**AIM OF THE TASK**
Make an exact copy of all the data, pictures excluded.

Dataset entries
──────────────────────────────

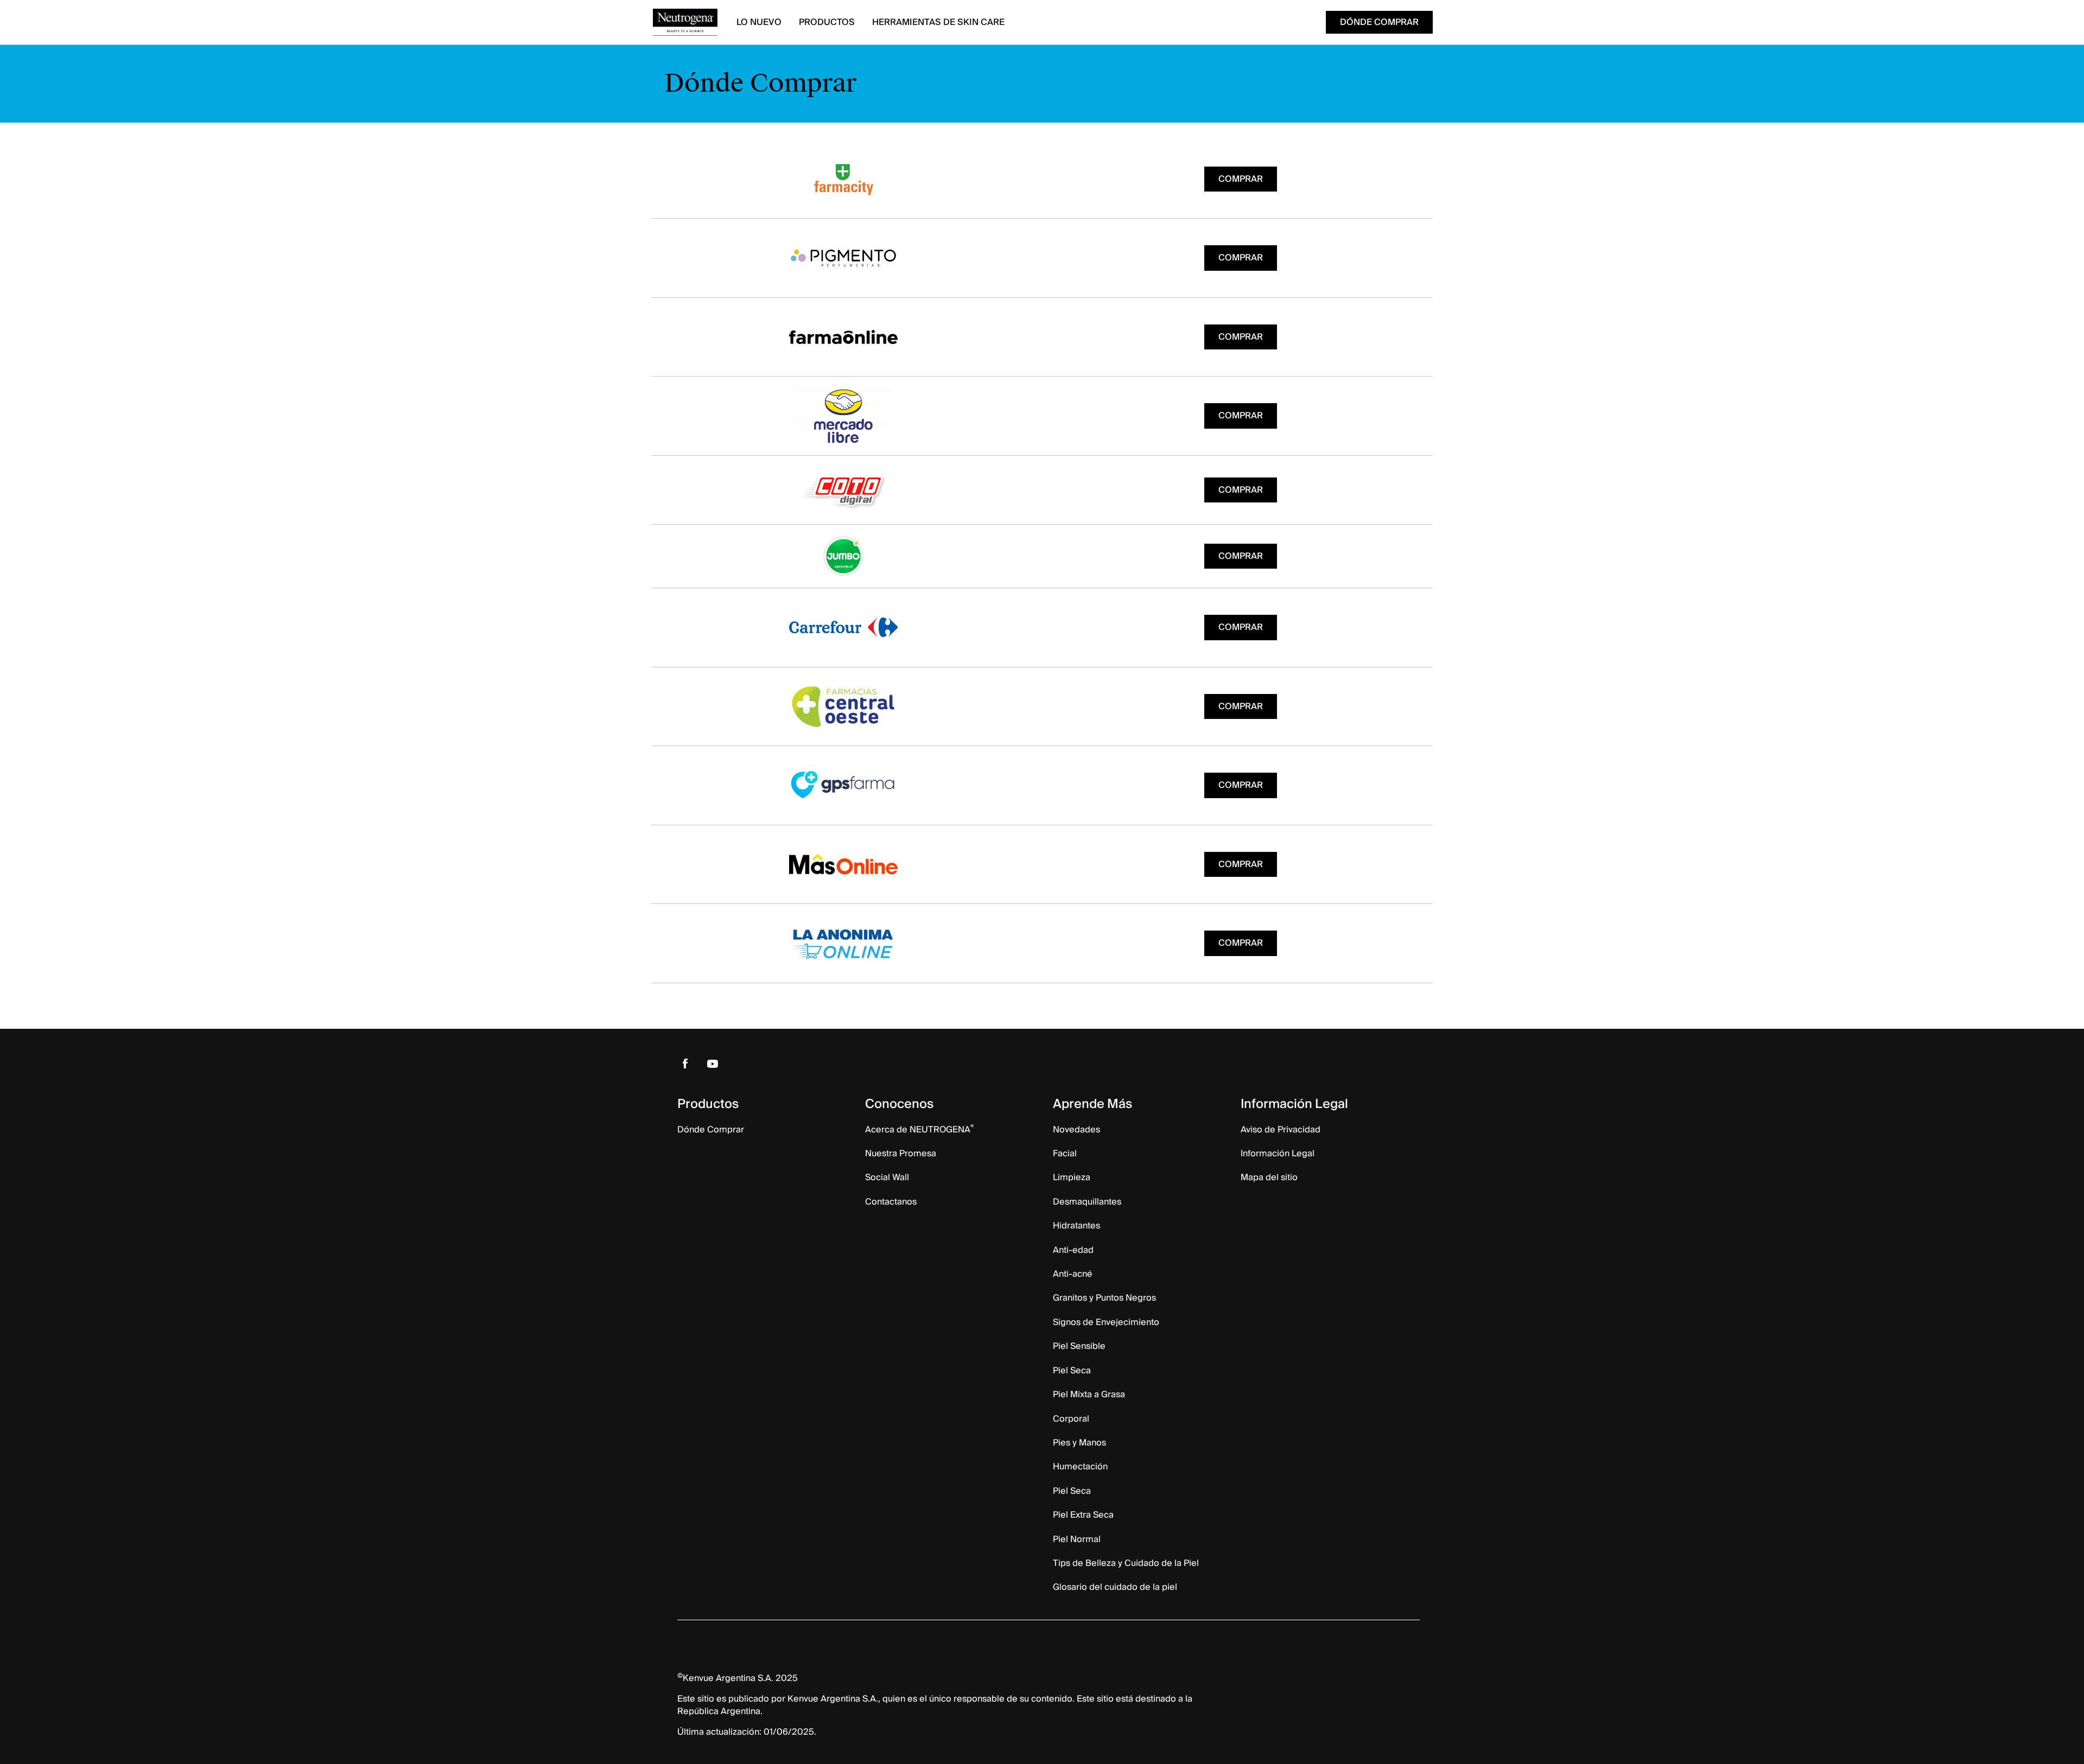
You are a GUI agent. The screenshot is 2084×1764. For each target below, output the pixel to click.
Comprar (1240, 179)
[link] (685, 1063)
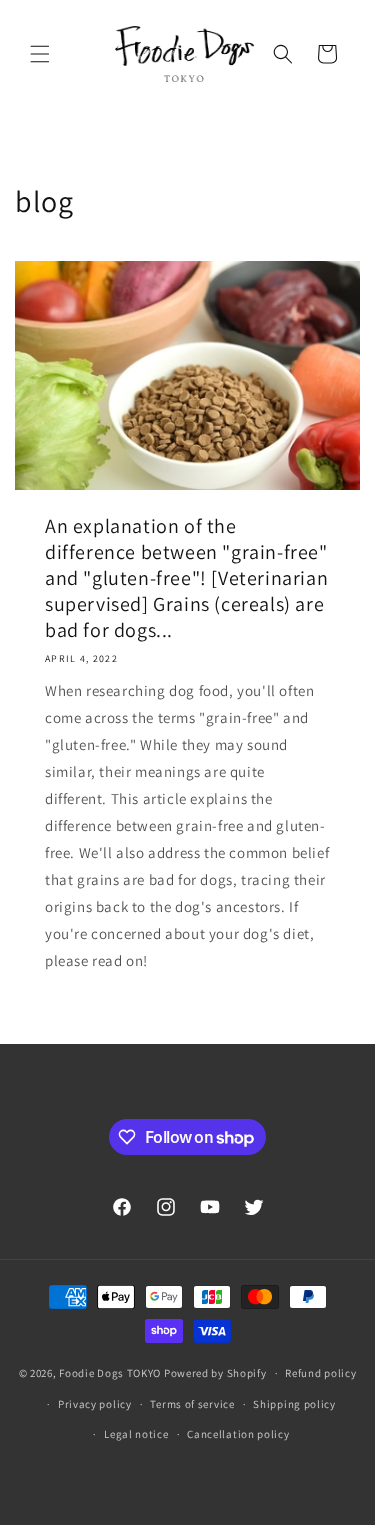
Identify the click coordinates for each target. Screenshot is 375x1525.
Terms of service (192, 1404)
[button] (40, 54)
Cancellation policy (238, 1434)
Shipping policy (294, 1404)
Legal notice (136, 1434)
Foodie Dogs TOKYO (110, 1373)
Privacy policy (95, 1404)
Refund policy (320, 1373)
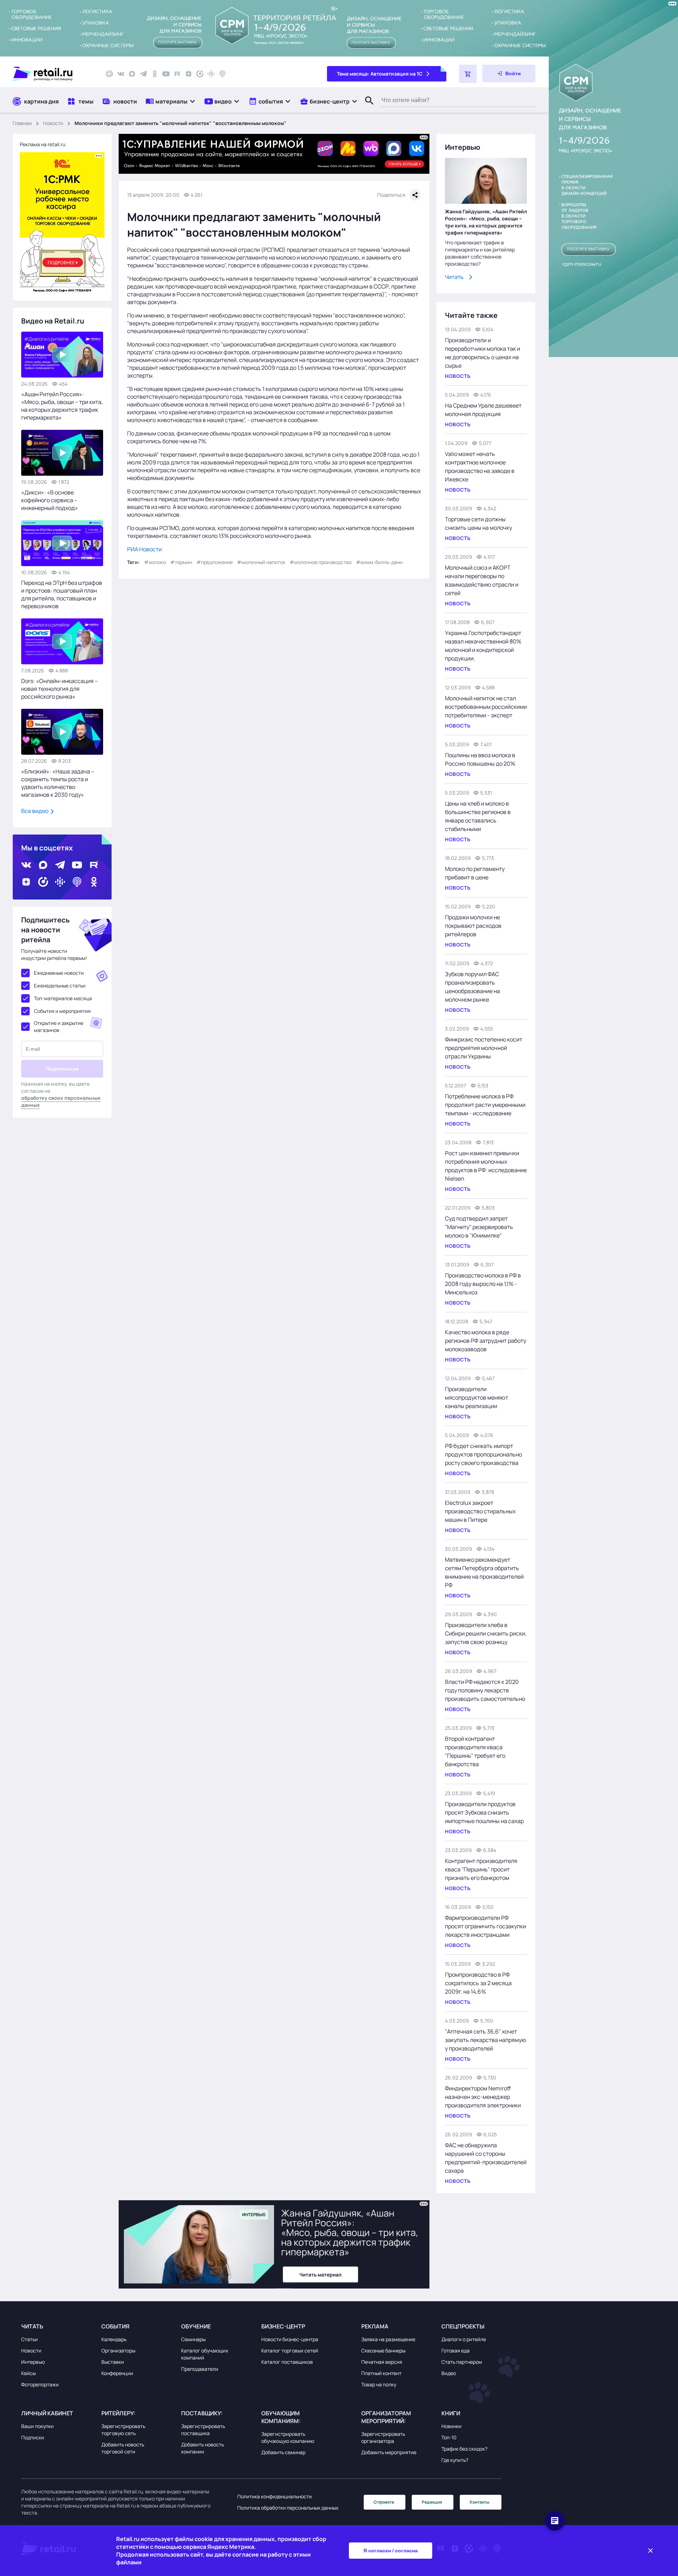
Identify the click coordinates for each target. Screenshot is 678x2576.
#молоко (155, 562)
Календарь (113, 2339)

──────────────────────────────

**EXERCISE RESPONSE**
You are a GUI agent. The screenshot is 2084×1764. For each target below, output the pixel to click.
Comprar (1240, 179)
[link] (685, 1063)
Identify the click coordinates for each target. Screenshot is 375x1525.
Terms of service (192, 1404)
[button] (40, 54)
Cancellation policy (238, 1434)
Shipping policy (294, 1404)
Legal notice (136, 1434)
Foodie Dogs TOKYO (110, 1373)
Privacy policy (95, 1404)
Refund policy (320, 1373)
Identify the click coordinates for each target. Screenshot is 678x2576.
#молоко (155, 562)
Календарь (113, 2339)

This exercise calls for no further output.